--- TRECHO FORNECIDO ---

Legenda: TGO – transaminase oxalacética; TGP – transaminase pirúvica; GGT – Gama Glutamil Transferase.

Fonte: dados da pesquisa, 2023

Na consulta do dia 20/02/2021, a paciente manteve a mesma queixa da anterior, sendo que trouxe a TC (15/02/2021) com laudo relatando presença de micronódulos pulmonares bilaterais não calcificados, o maior medindo 2,5 cm em ápice de pulmão direita, diante disso foi optado por solicitar uma Tomografia por Emissão de Pósitrons (PET-CT ou PET SCAN) para melhor investigação dos micronódulos. Após resultado de PET SCAN (09/03/2021) evidenciando ausência de lesão hipermetabólica, ficou definido como plano terapêutico 4 ciclos de QMT adjuvante (gencitabina e docetaxel) a cada 21 dias, sendo necessário a realização de TC de abdome total e de tórax a cada 3 meses e consultas a cada 21 dias para acompanhamento. É válido mencionar que a mesma era candidata a RDT, visto que se trata de uma paciente jovem e sem comorbidades.

Foi necessária consulta com pneumologista (01/04/2021) no decorrer do tratamento devido ao relato de piora de quadro de tosse secretiva presente desde 2015, agora presente, principalmente, à noite, e associada a dispneia intermitente aos moderados esforços, além dos achados presentes em exames de imagem solicitados. Além disso, paciente apresentou no interrogatório sintomatológica queixas como coriza, espirros e prurido nasal ou ocular após exposição à poeira. Não era vacinada para influenza e tinha exposição a pássaros e travesseiros de pena.

--- DADOS BRUTOS ---

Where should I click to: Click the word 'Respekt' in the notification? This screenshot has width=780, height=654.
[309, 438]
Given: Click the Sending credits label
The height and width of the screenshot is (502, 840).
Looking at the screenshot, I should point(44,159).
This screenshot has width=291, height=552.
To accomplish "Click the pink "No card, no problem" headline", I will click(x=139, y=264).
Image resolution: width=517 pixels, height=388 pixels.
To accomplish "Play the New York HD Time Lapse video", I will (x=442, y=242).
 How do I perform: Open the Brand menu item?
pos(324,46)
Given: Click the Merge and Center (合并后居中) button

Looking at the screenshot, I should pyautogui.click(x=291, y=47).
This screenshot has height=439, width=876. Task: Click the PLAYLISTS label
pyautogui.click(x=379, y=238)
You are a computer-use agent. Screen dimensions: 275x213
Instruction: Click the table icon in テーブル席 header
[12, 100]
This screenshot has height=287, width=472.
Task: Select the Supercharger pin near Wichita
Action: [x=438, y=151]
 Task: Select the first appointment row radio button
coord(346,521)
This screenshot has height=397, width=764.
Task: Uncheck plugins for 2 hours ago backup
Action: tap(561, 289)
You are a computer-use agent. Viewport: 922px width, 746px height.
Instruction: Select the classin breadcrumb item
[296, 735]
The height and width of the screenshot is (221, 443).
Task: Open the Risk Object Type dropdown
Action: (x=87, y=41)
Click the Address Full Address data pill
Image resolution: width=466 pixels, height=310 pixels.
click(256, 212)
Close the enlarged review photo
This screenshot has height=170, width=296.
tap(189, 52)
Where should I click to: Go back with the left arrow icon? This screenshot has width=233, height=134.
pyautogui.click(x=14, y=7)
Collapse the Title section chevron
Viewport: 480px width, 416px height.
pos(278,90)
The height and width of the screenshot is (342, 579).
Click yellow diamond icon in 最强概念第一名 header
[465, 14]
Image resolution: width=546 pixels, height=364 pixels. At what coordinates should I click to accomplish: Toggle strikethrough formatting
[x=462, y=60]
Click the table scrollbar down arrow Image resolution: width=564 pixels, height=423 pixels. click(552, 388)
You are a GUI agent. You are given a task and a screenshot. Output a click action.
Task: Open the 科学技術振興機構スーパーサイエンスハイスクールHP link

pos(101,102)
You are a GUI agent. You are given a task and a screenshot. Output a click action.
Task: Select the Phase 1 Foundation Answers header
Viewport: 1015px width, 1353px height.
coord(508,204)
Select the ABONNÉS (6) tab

---

### COMPLETE O SEGUINTE
(1) No caso clínico, qual plano terapêutico foi definido após o resultado do PET SCAN?
(2) Transcreva do caso clínico tudo o que vai de "Foi necessária consulta" até "travesseiros de pena.".
(3) Dê seguimento ao caso clínico da paciente a partir do ponto em que ele para.

### RESPOSTAS DAS TAREFAS
(1) Quatro ciclos de QMT adjuvante (gencitabina e docetaxel) a cada 21 dias.

(2)
Foi necessária consulta com pneumologista (01/04/2021) no decorrer do tratamento devido ao relato de piora de quadro de tosse secretiva presente desde 2015, agora presente, principalmente, à noite, e associada a dispneia intermitente aos moderados esforços, além dos achados presentes em exames de imagem solicitados. Além disso, paciente apresentou no interrogatório sintomatológica queixas como coriza, espirros e prurido nasal ou ocular após exposição à poeira. Não era vacinada para influenza e tinha exposição a pássaros e travesseiros de pena.

(3)
Foi constatado a presença de divertículo paratraqueal à direita com comunicação com a traqueia em região posterolateral, além de nódulo em vidro fosco em região anterior de lobo superior direito (LSD) e nódulo semissólido (2.1cm) com bronquiectasia central em lobo superior esquerdo (LSE) na TC de tórax, enquanto que no PET SCAN havia a presença de coleção paratraqueal superior à direita, sendo aventado hipótese diagnóstica de fístula ou divertículo traqueal. Além de opacidade em vidro fosco em LSE medindo 0.9 cm e nódulo de 0.3 cm em lobo inferior direito. A partir dos achados foi levantado como hipóteses diagnósticas divertículo de traqueia, nódulo em vidro fosco (LSD) e nódulo semi-sólido em LSE de origem inflamatória ou neoplásica, além de rinite alérgica. Sendo encaminhada para avaliação do cirurgião torácico e orientada quanto a necessidade de acompanhamento dos nódulos em lobos superiores.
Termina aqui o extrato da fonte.